What the First Day of Seminary Means to Me

Today marks my first day of seminary and I can’t stop thinking of a specific scene. I was 10 years old, sitting on my bedroom floor when I pulled out my diary and wrote out a bucket list. I can still see it. I numbered down the page and wrote out dreams, some I had seen done and others I could only imagine. On that list was to one day graduate with a doctorate degree.

At that point, no one in my family or immediate community had gone to college, let alone received a doctorate degree. Regardless,  my parents, who didn’t have the opportunity to pursue an education beyond elementary school themselves, constantly reminded us that God and education would be our keys, our way out for ourselves and for those around us. They repeated it incessantly. Dios y educación, Dios y educación. This was them, declaring both blessing and speaking out their dreams and desires for us, and that did something. I believe representation matters but where representation is absent, all we need is permission from those who know and love us to say, I see you and I believe you can be it. That’s what they did, they gave us permission to dream, in spite of the absence of representation. So I did. I dreamt. 

But I didn’t just write those dreams down on lined sheets of paper, those dreams were written deep in me. Planted in my spirit and soul as seeds. Sown by a good Father who invited to believe in the what-if’s and why-nots of a life with Him. 


Then, 2 years ago, 20 years after writing out my audacious list, after delivering a 15 minute self-translated sermon, I was approached and offered a full ride seminary scholarship. To the first generation college graduate who navigated the Christian undergrad space with deep insecurities and way too many student loans, this was a miracle that took me months to process. I would have the opportunity to pursue a theology degree without the financial burden that I had seen my family navigate for my 3 siblings and me, and the miracle of it all was not lost on me. 


This past Spring, I resigned from my teaching job, which I loved, to pursue this degree that I dreamt of. I packed up my 3rd grade classroom with tears of grief and gratitude, knowing that where we often leaned on permission, now my students  get to have the privilege of representation in all sorts of spaces, including in higher educational spaces.

I may be the only Latina last name on my cohort list, but that’s okay. In the past few weeks, since sharing that I’d be starting seminary, I’ve had so many fellow amgias reach out saying that they are doing the same and I cannot explain the encouragement and solidarity that stirred in me. In the book Latinas Evangelicas, Loida I Martell-Otero writes,

“We insist that they and we [Latinas] contribute a needed and valuable voice to Christian theological discourse from a distinctive social location, for we have each experienced the imapact that our theologies has made upon the lives of our students, colleagues, whether Latin@ or not, in the classroom as well as in academic, professional and ecclesial circles.”

So, aqui estamos. Answering the call, remembering the sueño.
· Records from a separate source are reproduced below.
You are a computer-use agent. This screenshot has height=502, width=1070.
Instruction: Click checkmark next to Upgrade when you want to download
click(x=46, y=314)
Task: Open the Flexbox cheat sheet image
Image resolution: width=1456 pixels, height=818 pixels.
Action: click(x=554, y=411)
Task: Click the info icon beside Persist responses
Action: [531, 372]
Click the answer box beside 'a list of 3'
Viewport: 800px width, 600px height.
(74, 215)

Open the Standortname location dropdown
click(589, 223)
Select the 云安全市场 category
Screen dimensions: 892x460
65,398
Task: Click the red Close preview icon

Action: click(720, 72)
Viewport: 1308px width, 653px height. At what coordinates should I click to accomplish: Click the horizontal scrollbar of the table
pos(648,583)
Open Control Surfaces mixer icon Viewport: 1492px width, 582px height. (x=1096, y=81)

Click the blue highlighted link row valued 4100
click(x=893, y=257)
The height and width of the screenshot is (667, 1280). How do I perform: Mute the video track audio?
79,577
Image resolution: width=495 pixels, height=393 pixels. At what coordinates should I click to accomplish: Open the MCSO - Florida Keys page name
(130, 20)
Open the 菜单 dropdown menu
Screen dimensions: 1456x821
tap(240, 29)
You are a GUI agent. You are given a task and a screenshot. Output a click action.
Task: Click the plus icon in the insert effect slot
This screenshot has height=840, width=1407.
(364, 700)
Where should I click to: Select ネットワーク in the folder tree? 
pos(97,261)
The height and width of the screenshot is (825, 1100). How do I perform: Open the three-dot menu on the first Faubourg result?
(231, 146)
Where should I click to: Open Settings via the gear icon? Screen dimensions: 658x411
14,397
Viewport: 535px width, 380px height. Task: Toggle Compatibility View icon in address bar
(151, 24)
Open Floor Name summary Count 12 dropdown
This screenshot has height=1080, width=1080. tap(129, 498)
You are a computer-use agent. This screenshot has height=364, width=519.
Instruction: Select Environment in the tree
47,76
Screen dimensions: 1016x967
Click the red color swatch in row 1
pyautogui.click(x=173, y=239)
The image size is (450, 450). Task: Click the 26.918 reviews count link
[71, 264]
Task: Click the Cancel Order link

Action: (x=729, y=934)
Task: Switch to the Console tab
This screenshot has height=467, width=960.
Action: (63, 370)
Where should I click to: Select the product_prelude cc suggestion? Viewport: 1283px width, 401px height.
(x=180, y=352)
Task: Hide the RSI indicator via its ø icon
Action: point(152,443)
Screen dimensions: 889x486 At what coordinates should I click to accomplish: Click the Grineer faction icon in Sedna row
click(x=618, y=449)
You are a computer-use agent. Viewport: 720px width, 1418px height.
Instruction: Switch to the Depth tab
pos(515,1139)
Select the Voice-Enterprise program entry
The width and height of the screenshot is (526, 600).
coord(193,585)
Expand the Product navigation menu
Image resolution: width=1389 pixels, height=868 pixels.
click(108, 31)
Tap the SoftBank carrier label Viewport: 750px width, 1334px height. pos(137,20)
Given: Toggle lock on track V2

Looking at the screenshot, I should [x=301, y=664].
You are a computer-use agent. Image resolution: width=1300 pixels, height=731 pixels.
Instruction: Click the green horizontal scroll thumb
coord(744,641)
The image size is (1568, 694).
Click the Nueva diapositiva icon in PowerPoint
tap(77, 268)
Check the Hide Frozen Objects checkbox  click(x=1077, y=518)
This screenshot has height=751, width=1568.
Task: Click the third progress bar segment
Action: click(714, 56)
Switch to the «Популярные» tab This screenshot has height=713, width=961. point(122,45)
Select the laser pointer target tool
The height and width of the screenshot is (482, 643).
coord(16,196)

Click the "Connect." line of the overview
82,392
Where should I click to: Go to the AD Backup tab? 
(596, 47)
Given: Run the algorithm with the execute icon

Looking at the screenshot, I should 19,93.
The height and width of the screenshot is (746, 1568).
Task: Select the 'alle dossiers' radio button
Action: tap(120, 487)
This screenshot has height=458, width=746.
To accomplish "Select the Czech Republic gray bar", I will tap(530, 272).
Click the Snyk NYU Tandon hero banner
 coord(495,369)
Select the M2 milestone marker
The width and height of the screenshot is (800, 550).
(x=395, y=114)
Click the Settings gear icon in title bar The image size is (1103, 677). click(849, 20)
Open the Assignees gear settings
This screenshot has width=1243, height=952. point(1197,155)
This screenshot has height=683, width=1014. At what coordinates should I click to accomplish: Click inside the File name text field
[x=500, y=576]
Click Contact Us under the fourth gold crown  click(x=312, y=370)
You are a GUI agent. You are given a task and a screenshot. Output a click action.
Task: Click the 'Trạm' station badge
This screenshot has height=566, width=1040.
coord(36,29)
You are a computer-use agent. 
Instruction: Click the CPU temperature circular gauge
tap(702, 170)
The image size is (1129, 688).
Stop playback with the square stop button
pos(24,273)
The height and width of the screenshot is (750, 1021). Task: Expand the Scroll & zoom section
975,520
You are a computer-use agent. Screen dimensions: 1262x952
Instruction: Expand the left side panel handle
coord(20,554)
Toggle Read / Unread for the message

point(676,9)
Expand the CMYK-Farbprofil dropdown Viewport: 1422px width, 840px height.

Amiga, God good, kind and faithful. We are called to be faithful in the small and hidden places while refusing to write off, hide or quit on the dreams God placed inside of us. It’s time to honor our younger selves and the dreams God put in our hearts before the lies & the limits convinced us to be realistic. 

Small is not our identity. Scarcity is not our inheritance. Abundance is. It’s time to go back to the place where you lost the strength to dream and let God bring healing. It’s not always about getting the dream, it’s about allowing God to restore our original design to believe that you belong to the God who demolishes lies & crushes limits & invites us into a goodness that we can taste and see.